In 2023 Paterson was made an Honorary Fellow of The Physiological Society and received an honorary degree from the University of Western Australia (Hon DUniv in Medical Sciences). In 2024 he was elected to the Academy of Fellows of the International Union of Physiological Sciences Fellows of IUPS Academy 2024
In 2025 he delivered the graduation address and was awarded an honorary Doctor of Laws from the University of Otago, New Zealand.

=== Research===
Paterson is best known for his studies on potassium, chemoreception and respiratory control, and more recently for his discovery linking peptides and the gaseous messenger nitric oxide to cyclic nucleotide coupled cardiac autonomic neurotransmission. His work has contributed to the understanding of how the nervous system modulates cardiac excitability in health and disease.

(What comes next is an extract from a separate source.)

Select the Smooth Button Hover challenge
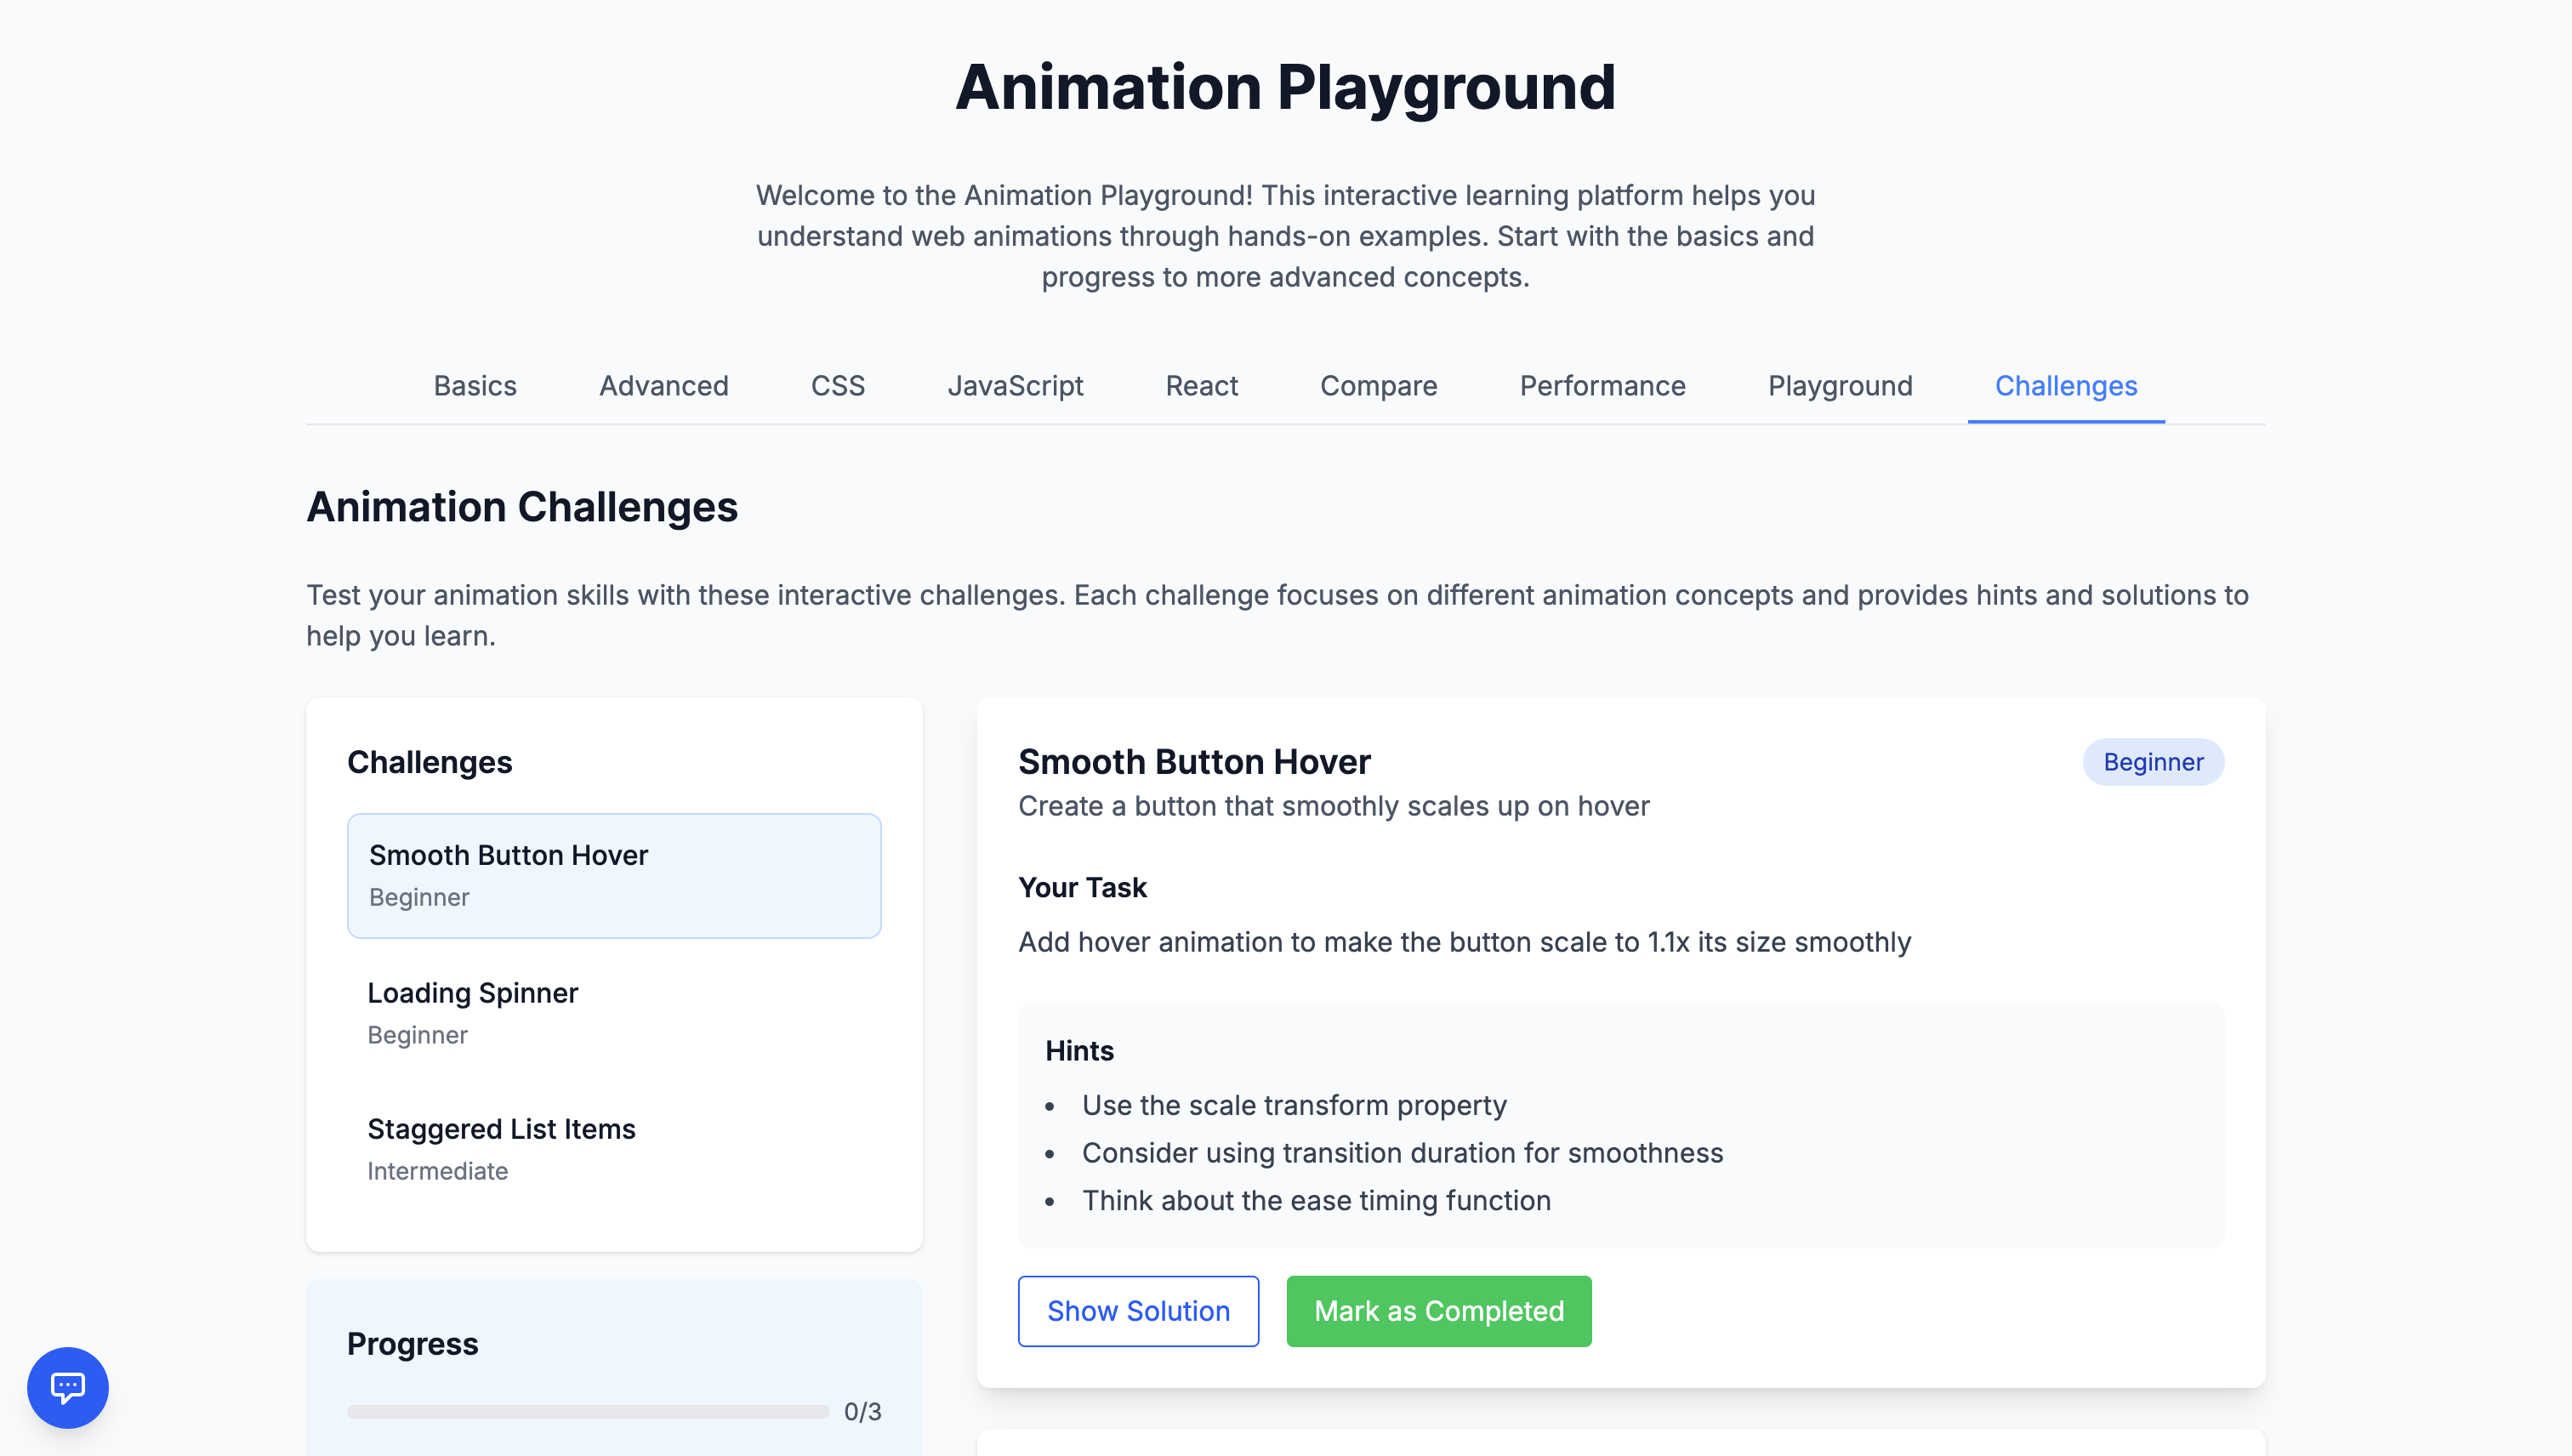 coord(613,875)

Paterson leads a research team in the area of cardiac neurobiology. They are interested in how both branches of the cardiac autonomic nervous system communicate at the end organ level and established that oxidative stress plays a major role in uncoupling pre-synaptic and post synaptic signalling. The endogenous gas nitric oxide is a key intermediary in cardiac inter/intracellular signalling, where it regulates several ion channels that control cardiac excitability. His group has developed methods for targeting the enzyme involved in making nitric oxide-cGMP using a gene transfer approach involving cell specific viral vectors and FRET sensors to study the physiology of this messenger in normal and diseased hearts.